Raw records
[START]

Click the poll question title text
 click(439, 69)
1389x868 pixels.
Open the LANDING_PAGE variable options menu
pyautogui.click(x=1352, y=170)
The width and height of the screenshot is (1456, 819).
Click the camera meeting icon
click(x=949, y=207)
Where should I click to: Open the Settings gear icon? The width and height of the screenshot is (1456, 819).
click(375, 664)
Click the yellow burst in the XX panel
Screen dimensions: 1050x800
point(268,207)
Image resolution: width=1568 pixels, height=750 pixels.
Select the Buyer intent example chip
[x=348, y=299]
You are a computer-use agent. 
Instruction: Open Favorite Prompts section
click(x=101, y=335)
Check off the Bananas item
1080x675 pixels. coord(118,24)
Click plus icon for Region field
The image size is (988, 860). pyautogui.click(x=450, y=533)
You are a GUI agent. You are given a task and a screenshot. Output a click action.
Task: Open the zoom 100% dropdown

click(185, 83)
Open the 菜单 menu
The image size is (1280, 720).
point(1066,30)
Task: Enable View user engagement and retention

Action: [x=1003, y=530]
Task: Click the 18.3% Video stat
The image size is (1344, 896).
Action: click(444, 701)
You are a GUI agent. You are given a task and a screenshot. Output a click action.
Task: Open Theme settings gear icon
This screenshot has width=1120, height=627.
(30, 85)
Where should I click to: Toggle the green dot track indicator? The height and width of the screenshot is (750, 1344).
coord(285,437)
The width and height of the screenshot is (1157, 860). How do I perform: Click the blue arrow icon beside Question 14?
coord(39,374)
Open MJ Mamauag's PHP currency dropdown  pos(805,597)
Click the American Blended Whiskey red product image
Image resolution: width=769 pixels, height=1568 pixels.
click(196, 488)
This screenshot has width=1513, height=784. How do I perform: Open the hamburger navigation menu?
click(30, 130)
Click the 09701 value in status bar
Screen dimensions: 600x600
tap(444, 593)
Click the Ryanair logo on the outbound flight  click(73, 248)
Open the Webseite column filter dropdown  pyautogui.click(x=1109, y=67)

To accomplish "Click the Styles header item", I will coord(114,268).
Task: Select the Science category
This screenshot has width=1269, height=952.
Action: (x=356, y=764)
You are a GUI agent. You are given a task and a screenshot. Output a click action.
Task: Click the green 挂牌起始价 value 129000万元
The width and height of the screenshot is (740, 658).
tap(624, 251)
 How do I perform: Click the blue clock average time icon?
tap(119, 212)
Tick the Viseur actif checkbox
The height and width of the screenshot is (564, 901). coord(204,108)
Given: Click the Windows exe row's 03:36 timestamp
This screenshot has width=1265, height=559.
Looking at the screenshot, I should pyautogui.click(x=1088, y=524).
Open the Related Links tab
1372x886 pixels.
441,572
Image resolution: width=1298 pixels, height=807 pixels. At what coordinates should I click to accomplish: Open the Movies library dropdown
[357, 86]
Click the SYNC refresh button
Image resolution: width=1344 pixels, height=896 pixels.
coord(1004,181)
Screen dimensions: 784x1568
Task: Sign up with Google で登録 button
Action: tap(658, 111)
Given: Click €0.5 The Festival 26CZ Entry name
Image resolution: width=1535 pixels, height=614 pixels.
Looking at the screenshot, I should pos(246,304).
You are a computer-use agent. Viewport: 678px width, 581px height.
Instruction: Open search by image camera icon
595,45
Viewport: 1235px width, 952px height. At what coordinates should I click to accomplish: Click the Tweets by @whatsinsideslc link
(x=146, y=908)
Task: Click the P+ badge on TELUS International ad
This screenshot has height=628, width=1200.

[END]

DIRECTION:
Reproduce every line of the records above verbatim, with no changes.

OUTPUT FOR THIS EXERCISE:
Click the poll question title text
 click(439, 69)
1389x868 pixels.
Open the LANDING_PAGE variable options menu
pyautogui.click(x=1352, y=170)
The width and height of the screenshot is (1456, 819).
Click the camera meeting icon
click(x=949, y=207)
Where should I click to: Open the Settings gear icon? The width and height of the screenshot is (1456, 819).
click(375, 664)
Click the yellow burst in the XX panel
Screen dimensions: 1050x800
point(268,207)
Image resolution: width=1568 pixels, height=750 pixels.
Select the Buyer intent example chip
[x=348, y=299]
You are a computer-use agent. 
Instruction: Open Favorite Prompts section
click(x=101, y=335)
Check off the Bananas item
1080x675 pixels. coord(118,24)
Click plus icon for Region field
The image size is (988, 860). pyautogui.click(x=450, y=533)
You are a GUI agent. You are given a task and a screenshot. Output a click action.
Task: Open the zoom 100% dropdown

click(185, 83)
Open the 菜单 menu
The image size is (1280, 720).
point(1066,30)
Task: Enable View user engagement and retention

Action: [x=1003, y=530]
Task: Click the 18.3% Video stat
The image size is (1344, 896).
Action: click(444, 701)
You are a GUI agent. You are given a task and a screenshot. Output a click action.
Task: Open Theme settings gear icon
This screenshot has width=1120, height=627.
(30, 85)
Where should I click to: Toggle the green dot track indicator? The height and width of the screenshot is (750, 1344).
coord(285,437)
The width and height of the screenshot is (1157, 860). How do I perform: Click the blue arrow icon beside Question 14?
coord(39,374)
Open MJ Mamauag's PHP currency dropdown  pos(805,597)
Click the American Blended Whiskey red product image
Image resolution: width=769 pixels, height=1568 pixels.
click(196, 488)
This screenshot has width=1513, height=784. How do I perform: Open the hamburger navigation menu?
click(30, 130)
Click the 09701 value in status bar
Screen dimensions: 600x600
tap(444, 593)
Click the Ryanair logo on the outbound flight  click(73, 248)
Open the Webseite column filter dropdown  pyautogui.click(x=1109, y=67)

To accomplish "Click the Styles header item", I will coord(114,268).
Task: Select the Science category
This screenshot has width=1269, height=952.
Action: (x=356, y=764)
You are a GUI agent. You are given a task and a screenshot. Output a click action.
Task: Click the green 挂牌起始价 value 129000万元
The width and height of the screenshot is (740, 658).
tap(624, 251)
 How do I perform: Click the blue clock average time icon?
tap(119, 212)
Tick the Viseur actif checkbox
The height and width of the screenshot is (564, 901). coord(204,108)
Given: Click the Windows exe row's 03:36 timestamp
This screenshot has width=1265, height=559.
Looking at the screenshot, I should pyautogui.click(x=1088, y=524).
Open the Related Links tab
1372x886 pixels.
441,572
Image resolution: width=1298 pixels, height=807 pixels. At what coordinates should I click to accomplish: Open the Movies library dropdown
[357, 86]
Click the SYNC refresh button
Image resolution: width=1344 pixels, height=896 pixels.
coord(1004,181)
Screen dimensions: 784x1568
Task: Sign up with Google で登録 button
Action: tap(658, 111)
Given: Click €0.5 The Festival 26CZ Entry name
Image resolution: width=1535 pixels, height=614 pixels.
Looking at the screenshot, I should pos(246,304).
You are a computer-use agent. Viewport: 678px width, 581px height.
Instruction: Open search by image camera icon
595,45
Viewport: 1235px width, 952px height. At what coordinates should I click to accomplish: Click the Tweets by @whatsinsideslc link
(x=146, y=908)
Task: Click the P+ badge on TELUS International ad
This screenshot has height=628, width=1200.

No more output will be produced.